On becoming president Barack Obama promised his administration would be the most transparent ever. His actions go counter to any such claim. He has prosecuted whistleblowers and failed to provide information on the drone program among other actions.
After all the secrecy about NSA mass surveillance program and the revelations of Edward Snowden, critics of Obama are scornful of his transparency claims. The latest directive from the Office of the Director of National Intelligence carries on in the same direction of less transparency not more.
Government officials have long used information that is well-known but technically not officially released because it came from unauthorized disclosures. This practice will now be stopped. The new policy demands that current and former employees as well as contractors may not cite reports that come from leaks of information in any of their speeches, opinion articles, books, term papers or other unofficial writings.
The new pre-publication review policy from James Clapper's Office of Director of National Intelligence as cited in the New York Times warns that officials “must not use sourcing that comes from known leaks, or unauthorized disclosures of sensitive information. The use of such information in a publication can confirm the validity of an unauthorized disclosure and cause further harm to national security.” Violation of the policy could result in civil and administrative penalties as well as loss of security clearances.
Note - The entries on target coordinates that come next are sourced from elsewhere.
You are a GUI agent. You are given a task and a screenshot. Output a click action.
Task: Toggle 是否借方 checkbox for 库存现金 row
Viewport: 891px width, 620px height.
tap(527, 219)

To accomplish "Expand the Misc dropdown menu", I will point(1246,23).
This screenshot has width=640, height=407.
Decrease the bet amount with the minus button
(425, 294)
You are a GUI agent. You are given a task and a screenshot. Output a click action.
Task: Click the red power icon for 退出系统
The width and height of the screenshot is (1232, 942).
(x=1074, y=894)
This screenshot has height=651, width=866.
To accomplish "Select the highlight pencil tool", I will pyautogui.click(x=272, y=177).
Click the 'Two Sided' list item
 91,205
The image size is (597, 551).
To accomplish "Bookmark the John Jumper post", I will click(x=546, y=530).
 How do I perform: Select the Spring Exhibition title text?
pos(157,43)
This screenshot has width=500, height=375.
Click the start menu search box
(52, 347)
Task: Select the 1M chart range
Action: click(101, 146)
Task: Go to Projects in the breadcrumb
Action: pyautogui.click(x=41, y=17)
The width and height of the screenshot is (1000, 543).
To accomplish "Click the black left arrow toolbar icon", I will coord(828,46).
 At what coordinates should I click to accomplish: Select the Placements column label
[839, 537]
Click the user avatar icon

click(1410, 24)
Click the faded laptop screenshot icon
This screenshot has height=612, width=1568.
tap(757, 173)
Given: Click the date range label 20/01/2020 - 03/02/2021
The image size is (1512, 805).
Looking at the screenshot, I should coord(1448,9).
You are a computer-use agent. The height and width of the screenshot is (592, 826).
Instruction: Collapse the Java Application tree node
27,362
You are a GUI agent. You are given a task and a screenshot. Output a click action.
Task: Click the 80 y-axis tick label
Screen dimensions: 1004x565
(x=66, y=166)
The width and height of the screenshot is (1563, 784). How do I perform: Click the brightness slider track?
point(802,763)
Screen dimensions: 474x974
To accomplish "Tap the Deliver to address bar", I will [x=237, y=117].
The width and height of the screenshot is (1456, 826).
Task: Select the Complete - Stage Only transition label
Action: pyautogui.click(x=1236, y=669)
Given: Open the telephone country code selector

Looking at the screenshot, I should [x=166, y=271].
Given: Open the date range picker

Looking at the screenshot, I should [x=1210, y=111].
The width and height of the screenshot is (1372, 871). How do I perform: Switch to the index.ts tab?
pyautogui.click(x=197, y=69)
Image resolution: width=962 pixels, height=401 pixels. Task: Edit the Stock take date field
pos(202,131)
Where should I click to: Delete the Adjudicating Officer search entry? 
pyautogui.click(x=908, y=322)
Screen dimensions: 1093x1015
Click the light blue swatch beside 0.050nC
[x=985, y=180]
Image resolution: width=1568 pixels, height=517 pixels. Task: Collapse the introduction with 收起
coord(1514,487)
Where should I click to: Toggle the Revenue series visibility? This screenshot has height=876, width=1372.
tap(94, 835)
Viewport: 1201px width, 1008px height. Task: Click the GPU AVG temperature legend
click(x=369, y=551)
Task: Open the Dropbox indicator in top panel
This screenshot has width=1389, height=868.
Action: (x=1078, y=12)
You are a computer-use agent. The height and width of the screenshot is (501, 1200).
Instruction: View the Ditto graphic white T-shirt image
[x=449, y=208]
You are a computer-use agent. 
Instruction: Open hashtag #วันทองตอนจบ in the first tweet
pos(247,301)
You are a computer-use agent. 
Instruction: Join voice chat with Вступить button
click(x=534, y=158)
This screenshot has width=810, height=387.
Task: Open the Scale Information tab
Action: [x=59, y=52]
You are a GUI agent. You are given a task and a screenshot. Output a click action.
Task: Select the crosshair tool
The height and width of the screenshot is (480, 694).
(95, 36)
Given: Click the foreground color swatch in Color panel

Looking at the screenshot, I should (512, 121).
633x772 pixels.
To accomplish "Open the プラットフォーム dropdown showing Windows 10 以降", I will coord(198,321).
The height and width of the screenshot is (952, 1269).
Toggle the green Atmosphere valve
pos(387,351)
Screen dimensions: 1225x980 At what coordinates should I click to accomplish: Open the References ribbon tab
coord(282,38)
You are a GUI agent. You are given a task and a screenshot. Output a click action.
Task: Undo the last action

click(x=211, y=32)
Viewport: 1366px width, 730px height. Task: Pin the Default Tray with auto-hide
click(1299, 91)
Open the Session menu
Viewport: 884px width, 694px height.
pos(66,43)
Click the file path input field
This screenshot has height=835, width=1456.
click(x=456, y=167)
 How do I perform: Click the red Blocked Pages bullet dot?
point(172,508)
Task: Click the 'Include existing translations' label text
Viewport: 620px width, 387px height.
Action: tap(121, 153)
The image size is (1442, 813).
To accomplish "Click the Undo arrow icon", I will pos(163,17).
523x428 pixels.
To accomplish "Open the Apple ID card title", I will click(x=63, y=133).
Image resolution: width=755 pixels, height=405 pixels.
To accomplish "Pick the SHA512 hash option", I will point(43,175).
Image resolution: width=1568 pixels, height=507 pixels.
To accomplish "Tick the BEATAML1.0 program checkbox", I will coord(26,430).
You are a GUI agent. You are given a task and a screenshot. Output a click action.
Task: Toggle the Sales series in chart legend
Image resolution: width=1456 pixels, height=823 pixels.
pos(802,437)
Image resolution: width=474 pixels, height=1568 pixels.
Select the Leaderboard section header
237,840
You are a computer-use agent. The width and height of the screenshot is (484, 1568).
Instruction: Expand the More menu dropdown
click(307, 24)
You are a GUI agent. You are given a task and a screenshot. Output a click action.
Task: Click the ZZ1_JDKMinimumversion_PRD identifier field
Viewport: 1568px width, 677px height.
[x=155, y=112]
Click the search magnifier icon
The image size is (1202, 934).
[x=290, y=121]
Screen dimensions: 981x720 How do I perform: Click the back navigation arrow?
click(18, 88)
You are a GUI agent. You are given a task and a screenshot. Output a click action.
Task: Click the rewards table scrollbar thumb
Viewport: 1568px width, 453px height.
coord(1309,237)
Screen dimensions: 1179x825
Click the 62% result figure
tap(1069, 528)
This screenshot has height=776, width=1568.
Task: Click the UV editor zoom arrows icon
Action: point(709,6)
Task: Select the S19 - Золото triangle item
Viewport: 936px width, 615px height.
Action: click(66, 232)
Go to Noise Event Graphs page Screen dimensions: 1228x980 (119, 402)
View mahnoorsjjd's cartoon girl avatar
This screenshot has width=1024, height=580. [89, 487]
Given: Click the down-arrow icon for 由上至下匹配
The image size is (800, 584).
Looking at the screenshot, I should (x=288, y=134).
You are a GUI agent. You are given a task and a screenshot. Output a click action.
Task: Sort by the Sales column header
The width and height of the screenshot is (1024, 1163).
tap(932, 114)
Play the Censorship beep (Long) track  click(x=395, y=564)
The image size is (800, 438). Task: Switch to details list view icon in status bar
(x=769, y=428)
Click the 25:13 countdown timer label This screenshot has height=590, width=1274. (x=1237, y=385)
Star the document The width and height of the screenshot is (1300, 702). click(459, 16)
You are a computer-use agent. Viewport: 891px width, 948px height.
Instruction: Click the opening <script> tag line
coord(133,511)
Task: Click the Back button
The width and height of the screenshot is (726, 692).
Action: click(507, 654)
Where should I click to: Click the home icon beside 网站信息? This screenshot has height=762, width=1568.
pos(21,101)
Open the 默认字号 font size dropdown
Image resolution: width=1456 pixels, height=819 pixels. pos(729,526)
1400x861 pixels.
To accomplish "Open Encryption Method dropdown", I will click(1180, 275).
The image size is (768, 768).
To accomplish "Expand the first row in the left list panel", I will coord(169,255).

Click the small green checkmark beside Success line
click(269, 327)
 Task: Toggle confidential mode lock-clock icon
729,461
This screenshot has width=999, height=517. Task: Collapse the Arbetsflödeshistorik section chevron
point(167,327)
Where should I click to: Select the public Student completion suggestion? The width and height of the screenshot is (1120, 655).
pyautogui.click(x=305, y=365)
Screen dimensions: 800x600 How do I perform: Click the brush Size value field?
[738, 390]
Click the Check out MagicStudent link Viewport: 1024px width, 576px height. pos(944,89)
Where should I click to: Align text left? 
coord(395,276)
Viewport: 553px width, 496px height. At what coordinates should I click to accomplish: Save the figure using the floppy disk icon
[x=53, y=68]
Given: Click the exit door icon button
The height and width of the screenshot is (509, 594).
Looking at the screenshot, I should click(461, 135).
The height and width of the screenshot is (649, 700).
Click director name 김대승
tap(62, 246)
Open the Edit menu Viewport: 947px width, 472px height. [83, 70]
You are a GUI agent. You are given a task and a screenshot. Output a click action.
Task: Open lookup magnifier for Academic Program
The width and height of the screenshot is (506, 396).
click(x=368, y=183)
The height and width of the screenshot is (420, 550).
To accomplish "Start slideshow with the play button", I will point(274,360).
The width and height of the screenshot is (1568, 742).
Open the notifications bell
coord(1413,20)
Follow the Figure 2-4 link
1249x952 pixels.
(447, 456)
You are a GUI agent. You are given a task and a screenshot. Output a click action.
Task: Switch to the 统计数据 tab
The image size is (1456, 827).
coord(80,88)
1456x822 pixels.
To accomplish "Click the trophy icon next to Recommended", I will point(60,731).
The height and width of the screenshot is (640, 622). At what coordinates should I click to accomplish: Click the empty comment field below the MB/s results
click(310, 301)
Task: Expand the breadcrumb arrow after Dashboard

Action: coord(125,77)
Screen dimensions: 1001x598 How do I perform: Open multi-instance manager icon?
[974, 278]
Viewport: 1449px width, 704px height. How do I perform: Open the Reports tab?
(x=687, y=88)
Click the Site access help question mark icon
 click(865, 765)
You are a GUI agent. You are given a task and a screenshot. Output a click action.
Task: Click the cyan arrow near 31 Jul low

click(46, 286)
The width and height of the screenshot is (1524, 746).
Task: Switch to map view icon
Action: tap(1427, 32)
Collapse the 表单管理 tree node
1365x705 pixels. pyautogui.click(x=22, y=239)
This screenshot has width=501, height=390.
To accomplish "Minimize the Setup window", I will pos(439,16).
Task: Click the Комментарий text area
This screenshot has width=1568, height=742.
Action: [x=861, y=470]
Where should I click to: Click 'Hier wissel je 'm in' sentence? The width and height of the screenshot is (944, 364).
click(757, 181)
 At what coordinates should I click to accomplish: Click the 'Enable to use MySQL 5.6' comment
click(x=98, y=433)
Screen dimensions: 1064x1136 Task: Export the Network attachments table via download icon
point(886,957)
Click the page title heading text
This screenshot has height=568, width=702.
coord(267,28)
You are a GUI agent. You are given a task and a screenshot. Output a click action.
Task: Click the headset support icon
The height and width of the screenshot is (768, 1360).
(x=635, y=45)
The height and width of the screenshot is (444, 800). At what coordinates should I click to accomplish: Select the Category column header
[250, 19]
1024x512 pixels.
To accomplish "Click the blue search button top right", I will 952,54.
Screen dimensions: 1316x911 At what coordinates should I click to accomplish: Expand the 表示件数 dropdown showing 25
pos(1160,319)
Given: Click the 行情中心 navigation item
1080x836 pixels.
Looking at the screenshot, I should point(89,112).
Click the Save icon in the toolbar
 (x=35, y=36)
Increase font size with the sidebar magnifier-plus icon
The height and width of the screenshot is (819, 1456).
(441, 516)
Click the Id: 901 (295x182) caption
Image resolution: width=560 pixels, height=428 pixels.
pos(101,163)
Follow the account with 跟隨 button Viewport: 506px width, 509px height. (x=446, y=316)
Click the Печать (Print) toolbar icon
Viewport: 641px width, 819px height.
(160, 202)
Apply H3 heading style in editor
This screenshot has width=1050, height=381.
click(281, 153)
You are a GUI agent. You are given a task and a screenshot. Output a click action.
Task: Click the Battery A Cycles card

The new policy follows on a policy issued last March by Clapper that bars officials in 17 different agencies from talking to journalists even about unclassified information related to intelligence. Intelligence officials in the past have been compelled to submit their writings to pre-publication review in order to receive security clearances but the new policy is broader in that it would include not only the "protection of classified information" but also the "unauthorized disclosure of information" in general even though the information might not be classified. The review document can be found here.
The new policy was reported on in a blog by Steven Aftergood of the Project on Secrecy for the American Federation of Scientists. The blog reports the directive as follows:“All ODNI personnel are required to submit all official and non-official information intended for public release for review," The directive had been updated as of April 8. The blog points out that the new policy does not distinguish between classified and unclassified information.